◆ **Stored records**
☆ ☆ ☆ ☆ ☆ ☆ ☆

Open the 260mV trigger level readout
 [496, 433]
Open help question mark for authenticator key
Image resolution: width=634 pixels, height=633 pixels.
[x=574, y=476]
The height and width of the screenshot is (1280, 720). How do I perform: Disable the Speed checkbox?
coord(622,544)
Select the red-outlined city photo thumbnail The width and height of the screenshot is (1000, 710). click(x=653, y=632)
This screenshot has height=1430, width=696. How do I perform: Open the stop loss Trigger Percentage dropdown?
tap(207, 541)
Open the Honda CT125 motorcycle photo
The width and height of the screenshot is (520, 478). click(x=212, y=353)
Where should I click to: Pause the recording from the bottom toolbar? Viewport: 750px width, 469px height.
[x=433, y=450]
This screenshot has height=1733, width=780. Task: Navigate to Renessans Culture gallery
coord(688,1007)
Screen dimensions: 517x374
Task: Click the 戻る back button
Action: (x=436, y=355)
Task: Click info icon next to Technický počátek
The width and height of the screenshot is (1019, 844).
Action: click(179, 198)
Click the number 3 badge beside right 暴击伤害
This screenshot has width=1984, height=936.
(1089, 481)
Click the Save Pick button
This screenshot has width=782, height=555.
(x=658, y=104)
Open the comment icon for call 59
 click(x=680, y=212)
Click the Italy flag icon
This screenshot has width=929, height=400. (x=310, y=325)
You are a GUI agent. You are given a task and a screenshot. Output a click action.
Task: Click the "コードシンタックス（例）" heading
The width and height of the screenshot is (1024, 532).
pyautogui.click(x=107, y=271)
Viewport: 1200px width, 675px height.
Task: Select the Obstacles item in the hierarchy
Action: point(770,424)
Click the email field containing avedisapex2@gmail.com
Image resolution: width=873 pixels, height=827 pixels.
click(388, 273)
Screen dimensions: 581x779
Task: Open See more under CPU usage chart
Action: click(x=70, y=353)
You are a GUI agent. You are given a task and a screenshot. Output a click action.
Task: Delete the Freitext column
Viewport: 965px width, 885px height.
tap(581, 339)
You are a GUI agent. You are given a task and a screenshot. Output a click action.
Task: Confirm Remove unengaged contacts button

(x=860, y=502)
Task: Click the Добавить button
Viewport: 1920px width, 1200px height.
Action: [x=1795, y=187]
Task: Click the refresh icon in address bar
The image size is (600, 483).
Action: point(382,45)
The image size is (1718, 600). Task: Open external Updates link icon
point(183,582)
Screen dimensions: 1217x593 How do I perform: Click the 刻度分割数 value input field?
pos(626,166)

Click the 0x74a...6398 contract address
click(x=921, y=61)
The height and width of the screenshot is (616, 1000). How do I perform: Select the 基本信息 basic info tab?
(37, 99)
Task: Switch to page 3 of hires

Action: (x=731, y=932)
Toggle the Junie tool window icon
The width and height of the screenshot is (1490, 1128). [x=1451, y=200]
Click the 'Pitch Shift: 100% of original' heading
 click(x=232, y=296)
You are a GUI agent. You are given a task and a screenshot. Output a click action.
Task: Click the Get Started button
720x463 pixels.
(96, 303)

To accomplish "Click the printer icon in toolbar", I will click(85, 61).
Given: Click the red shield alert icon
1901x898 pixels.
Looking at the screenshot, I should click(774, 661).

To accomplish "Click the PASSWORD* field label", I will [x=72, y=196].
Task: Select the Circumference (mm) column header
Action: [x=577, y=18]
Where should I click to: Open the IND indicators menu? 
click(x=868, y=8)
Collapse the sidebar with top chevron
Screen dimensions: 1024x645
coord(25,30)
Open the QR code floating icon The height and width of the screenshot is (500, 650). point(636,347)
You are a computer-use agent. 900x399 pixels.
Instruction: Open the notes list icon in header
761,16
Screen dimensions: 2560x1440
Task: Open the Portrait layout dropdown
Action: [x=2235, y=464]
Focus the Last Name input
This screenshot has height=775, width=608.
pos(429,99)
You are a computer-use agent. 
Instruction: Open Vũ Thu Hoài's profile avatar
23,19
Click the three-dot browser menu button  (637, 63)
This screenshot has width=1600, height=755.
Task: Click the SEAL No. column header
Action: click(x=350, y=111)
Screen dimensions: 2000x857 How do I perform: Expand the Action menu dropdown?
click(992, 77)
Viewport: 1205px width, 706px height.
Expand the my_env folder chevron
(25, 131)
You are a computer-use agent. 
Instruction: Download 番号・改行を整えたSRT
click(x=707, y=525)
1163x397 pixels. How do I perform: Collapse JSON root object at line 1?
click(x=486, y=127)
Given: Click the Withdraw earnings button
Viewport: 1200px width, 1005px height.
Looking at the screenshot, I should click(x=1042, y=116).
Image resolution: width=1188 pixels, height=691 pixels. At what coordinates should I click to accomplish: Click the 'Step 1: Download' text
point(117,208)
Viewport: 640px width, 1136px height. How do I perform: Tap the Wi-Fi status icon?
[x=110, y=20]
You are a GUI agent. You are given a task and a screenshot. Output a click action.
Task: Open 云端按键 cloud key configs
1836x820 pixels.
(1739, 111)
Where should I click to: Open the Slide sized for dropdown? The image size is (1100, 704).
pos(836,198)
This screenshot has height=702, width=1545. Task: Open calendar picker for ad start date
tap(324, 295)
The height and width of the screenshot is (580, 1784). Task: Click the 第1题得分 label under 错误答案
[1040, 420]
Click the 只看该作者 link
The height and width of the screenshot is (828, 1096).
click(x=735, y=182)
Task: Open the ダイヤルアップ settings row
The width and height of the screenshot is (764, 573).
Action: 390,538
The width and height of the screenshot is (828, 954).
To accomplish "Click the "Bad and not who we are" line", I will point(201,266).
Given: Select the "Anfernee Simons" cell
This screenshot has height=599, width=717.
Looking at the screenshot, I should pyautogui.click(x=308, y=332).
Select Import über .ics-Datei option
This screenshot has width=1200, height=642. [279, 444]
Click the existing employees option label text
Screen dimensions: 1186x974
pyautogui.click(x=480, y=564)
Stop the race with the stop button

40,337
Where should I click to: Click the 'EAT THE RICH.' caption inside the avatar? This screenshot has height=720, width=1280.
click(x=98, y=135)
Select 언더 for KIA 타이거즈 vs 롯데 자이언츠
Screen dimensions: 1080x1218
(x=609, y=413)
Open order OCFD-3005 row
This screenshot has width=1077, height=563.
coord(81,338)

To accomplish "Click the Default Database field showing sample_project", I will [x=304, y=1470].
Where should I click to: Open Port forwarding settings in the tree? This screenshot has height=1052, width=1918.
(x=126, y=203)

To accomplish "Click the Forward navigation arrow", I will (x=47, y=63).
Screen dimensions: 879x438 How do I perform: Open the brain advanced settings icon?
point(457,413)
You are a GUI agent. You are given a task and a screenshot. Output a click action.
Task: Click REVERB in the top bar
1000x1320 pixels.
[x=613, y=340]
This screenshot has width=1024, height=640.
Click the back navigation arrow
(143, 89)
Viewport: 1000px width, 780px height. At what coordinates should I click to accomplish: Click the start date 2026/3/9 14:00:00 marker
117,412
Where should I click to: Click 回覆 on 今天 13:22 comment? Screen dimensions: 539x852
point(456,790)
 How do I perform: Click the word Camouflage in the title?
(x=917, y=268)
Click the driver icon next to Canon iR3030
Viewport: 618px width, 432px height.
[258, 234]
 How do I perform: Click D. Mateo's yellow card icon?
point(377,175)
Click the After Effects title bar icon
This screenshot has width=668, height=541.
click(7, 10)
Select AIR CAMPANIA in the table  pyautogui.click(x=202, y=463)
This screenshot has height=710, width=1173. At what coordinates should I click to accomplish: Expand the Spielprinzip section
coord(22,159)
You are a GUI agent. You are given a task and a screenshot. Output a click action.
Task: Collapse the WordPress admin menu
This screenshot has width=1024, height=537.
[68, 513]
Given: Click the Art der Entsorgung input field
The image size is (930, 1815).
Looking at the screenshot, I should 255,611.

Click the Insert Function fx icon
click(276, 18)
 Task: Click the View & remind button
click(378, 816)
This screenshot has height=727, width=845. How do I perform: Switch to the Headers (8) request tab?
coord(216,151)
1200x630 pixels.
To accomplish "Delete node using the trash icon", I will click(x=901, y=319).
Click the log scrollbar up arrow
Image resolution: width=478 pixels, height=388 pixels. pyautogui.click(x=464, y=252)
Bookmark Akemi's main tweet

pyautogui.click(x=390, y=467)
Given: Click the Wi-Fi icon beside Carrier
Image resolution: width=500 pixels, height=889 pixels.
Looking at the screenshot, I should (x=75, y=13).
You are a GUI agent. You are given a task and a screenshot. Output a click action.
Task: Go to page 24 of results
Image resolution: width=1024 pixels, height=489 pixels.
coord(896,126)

☆ ☆ ☆ ☆ ☆ ☆ ☆

◆ **EXERCISE**
Copy out, word for word, the part of the entries above that begins at the line with "Click the After Effects title bar icon" and ends at the line with "Given: Click the Wi-Fi icon beside Carrier", including both.

◆ **EXERCISE RESULT**
Click the After Effects title bar icon
This screenshot has width=668, height=541.
click(7, 10)
Select AIR CAMPANIA in the table  pyautogui.click(x=202, y=463)
This screenshot has height=710, width=1173. At what coordinates should I click to accomplish: Expand the Spielprinzip section
coord(22,159)
You are a GUI agent. You are given a task and a screenshot. Output a click action.
Task: Collapse the WordPress admin menu
This screenshot has width=1024, height=537.
[68, 513]
Given: Click the Art der Entsorgung input field
The image size is (930, 1815).
Looking at the screenshot, I should 255,611.

Click the Insert Function fx icon
click(276, 18)
 Task: Click the View & remind button
click(378, 816)
This screenshot has height=727, width=845. How do I perform: Switch to the Headers (8) request tab?
coord(216,151)
1200x630 pixels.
To accomplish "Delete node using the trash icon", I will click(x=901, y=319).
Click the log scrollbar up arrow
Image resolution: width=478 pixels, height=388 pixels. pyautogui.click(x=464, y=252)
Bookmark Akemi's main tweet

pyautogui.click(x=390, y=467)
Given: Click the Wi-Fi icon beside Carrier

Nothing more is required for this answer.